Cork Film Festival Review: Halley (2012)
Cast: Alberto Trujillo, Hugo Albores, Luly Trueba
Director: Sebastian Hofmann
Country: Mexico
Genre: Drama | Horror
Official Website: Here
Editor’s Note: The following review is part of our coverage of the Cork Film Festival. For more information on the festival visit corkfilmfest.org or follow the Cork Film Festival on Twitter at @CorkFilmFest.
“Illness and sin are one” is what’s intoned by a preacher at the halfway point of Halley, a horror movie that’s wholly committed to rendering in realist terms the life—or is that death?—of a zombie. If that sounds like material for a comedy, it shouldn’t; much as Harold’s Going Stiff proved with warmth and wit how these cadaverous characters can be played for laughs, it’s much more the concern of Mexican director Sebastián Hoffman to exploit the idea of zombification for a psychological and philosophical study of our relationship to death.
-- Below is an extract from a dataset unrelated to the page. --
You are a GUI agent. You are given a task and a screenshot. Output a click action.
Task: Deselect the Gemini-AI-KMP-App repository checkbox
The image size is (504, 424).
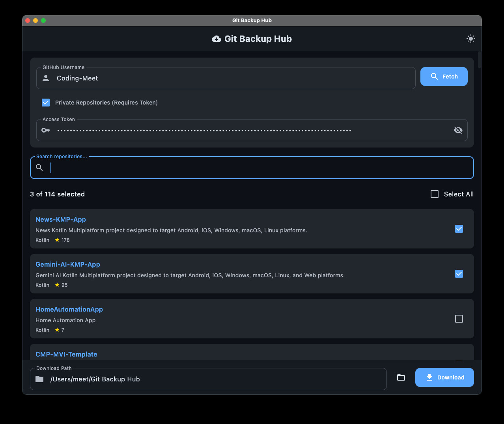(x=459, y=274)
No doubt his protagonist Beto would dispute the preacher; the state of prehumous decay in which he starts the movie is nothing if not punishment without provocation.
Paramount to the film’s eerie existentialism is the performance of Alberto Trujillo, an extraordinary actor whose wretched physique and ravaged face telegraph the terrifying revelation of bodily decay to come.
Paramount to the film’s eerie existentialism is the performance of Alberto Trujillo, an extraordinary actor whose wretched physique and ravaged face telegraph the terrifying revelation of bodily decay to come. Silent more often than not, it’s through his breathing and the way he carries himself—or indeed fails to do so—that the character is created and his corrosion conveyed. As much admiration is due the make-up team, it’s more Trujillo’s morose mannerisms that convey the extent of his agony. It’s evidently as much psychological pain as it is physical: to decompose without dying, it’s fair to assume, is an awkward invocation of identity crisis; this character is not so much thrust into asking who, but more prominently what and why.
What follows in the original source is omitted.